Надо будет это переварить на досуге, когда он появится. Надо бы, в принципе, выяснить, что я здесь делаю, но на моем языке другой вопрос:
-Если это ад, что здесь забыл солист 'Otto Dix', который пока что жив? Не хотите же вы сказать, что здесь записи крутят?
-Жив? - долетает снизу высоко и истерически. - Девочка, ты из какого года?
-Из две тысячи тринадцатого.
-А, всего лишь прошлое. - Надежда уходит из его голоса. - 'Бог - семантика слов, семантика снов...' - вновь начинает он петь. Эта песня мне нравится, но остальное творчество...
-Вам не надоедает его пение? - тихо-тихо спрашиваю у фигур в отдалении.
-Нам уже ничего не надоедает, - вздыхают они. - К тому же, наш момент времени дробится на другие моменты, и куда ты попадешь, как только о чем-то задумаешься, нельзя угадать. Может быть, там Маяковский будет стихи читать. Или какая-нибудь пьяная драка будет в самом разгаре.
-А почему здесь так мрачно? - продолжаю я получать информацию.
-У тебя, наверно, еще человеческое зрение. У нас где-то в углу сознания дремлют настройки цвета или что-то вроде того. Наверно, устроители этого заведения решили на входе перепрошивать всем мозги, а не отделывать все времена одним цветом.

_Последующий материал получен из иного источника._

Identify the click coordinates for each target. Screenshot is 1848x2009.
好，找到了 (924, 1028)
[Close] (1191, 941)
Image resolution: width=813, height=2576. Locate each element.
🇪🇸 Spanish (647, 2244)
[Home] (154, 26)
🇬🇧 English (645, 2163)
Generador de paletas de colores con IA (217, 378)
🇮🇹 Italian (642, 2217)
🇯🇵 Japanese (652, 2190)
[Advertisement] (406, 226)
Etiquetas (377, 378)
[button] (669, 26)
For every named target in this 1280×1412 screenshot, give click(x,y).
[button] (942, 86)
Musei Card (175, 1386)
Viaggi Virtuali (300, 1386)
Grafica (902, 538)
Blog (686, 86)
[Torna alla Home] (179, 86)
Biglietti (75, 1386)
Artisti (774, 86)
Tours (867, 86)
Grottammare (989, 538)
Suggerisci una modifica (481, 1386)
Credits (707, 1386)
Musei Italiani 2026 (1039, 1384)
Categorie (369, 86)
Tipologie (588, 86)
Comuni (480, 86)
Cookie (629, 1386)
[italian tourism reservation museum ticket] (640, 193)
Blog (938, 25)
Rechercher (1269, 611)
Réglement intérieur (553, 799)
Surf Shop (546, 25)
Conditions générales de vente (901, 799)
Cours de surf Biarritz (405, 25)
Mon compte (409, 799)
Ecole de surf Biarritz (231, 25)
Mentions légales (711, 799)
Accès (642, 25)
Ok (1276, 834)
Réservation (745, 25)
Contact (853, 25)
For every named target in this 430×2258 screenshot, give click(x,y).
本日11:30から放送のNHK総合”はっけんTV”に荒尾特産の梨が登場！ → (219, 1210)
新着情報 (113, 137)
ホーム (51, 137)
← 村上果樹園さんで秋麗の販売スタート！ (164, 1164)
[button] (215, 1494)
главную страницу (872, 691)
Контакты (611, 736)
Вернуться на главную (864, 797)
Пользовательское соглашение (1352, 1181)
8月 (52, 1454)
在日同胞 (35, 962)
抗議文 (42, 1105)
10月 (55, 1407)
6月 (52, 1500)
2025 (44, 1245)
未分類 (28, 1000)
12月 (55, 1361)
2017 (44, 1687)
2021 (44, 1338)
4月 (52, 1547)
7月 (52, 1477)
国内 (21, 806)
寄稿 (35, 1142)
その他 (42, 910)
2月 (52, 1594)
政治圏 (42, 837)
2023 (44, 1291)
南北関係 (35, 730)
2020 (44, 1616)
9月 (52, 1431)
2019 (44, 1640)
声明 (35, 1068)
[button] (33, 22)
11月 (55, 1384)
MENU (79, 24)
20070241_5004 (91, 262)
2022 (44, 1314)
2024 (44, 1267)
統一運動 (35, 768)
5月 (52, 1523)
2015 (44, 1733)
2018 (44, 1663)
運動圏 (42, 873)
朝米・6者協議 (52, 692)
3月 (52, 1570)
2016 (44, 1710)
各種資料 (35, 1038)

-А почему Михаэль Драу сказал, что две тысячи тринадцатый год - это 'всего лишь прошлое'?
Становится тихо. Потом голос кого-то старого, мудрого и уже не имеющего сил быть грустным доносит ответ:
-Иногда нам дают возможность вернуться и прожить еще одну жизнь на Земле. Такое бывает, если кому-то очень важному для мироздания срочно требуется друг, наставник или опора. Или когда начинается война, а выиграть ее должны те, кто заведомо обречен на поражение. Или когда история заходит на новый виток.
-А почему...
-Почему он умер позже, чем ты, и все равно здесь дольше тебя? - усмехается кто-то рядом. Киваю. - Эй, народ бесплотный, кто вы, откуда и когда?
В ответ долетают имена княгини Ольги и римских консулов, птичий язык шумеров и цифры, на которые замахиваются только писатели-фантасты.
'Все с вами ясно', - думаю я и пытаюсь задать еще вопрос, но все вокруг начинает мутнеть и сдвигаться. Наверно, я сейчас попаду в другой момент времени и встречусь с кем-нибудь еще...
Возможность вернуться в мир людей не приходит мне в голову, но получается именно так.
3.
И вот я сижу у себя в комнате и пытаюсь понять, был ли это сон, галлюцинация, переход в другое измерение, клиническая смерть, острый приступ вдохновения или что-то из того, чему нет названия в нашем языке. Да, я верю в то, что сны должны что-то означать, но чаще как средство автора, чем как часть реальной жизни. Потому что каждый раз, когда я поверю в значимость хорошего сна, мне тут же снится что-нибудь настолько страшное, что приходится зарекаться верить во что-либо, кроме законов Ньютона. А в голове вертится дурацкий детский стишок:
'Но смотрит на мир осторожно коровка,
Вдруг мир - это тоже большая коробка,
Где небо и солнце внутри коробкА?'.
С ужасом понимаю, что это можно применить и к моей жизни. Разве не выпадаю я из реальности, как только хорошенько задумаюсь? Разве не такое же выпадение мне обещали 'за гранью'?
-Я - живая! - говорю я себе. Из глубин мозга мне вторят Юрий Шевчук и Иван Демьян, у каждого из которых есть песня 'Живой' или 'Я живой'. - Просто у меня родилась еще одна версия того, как 'это' может быть, а мое воображение решило раз в жизни разыграться.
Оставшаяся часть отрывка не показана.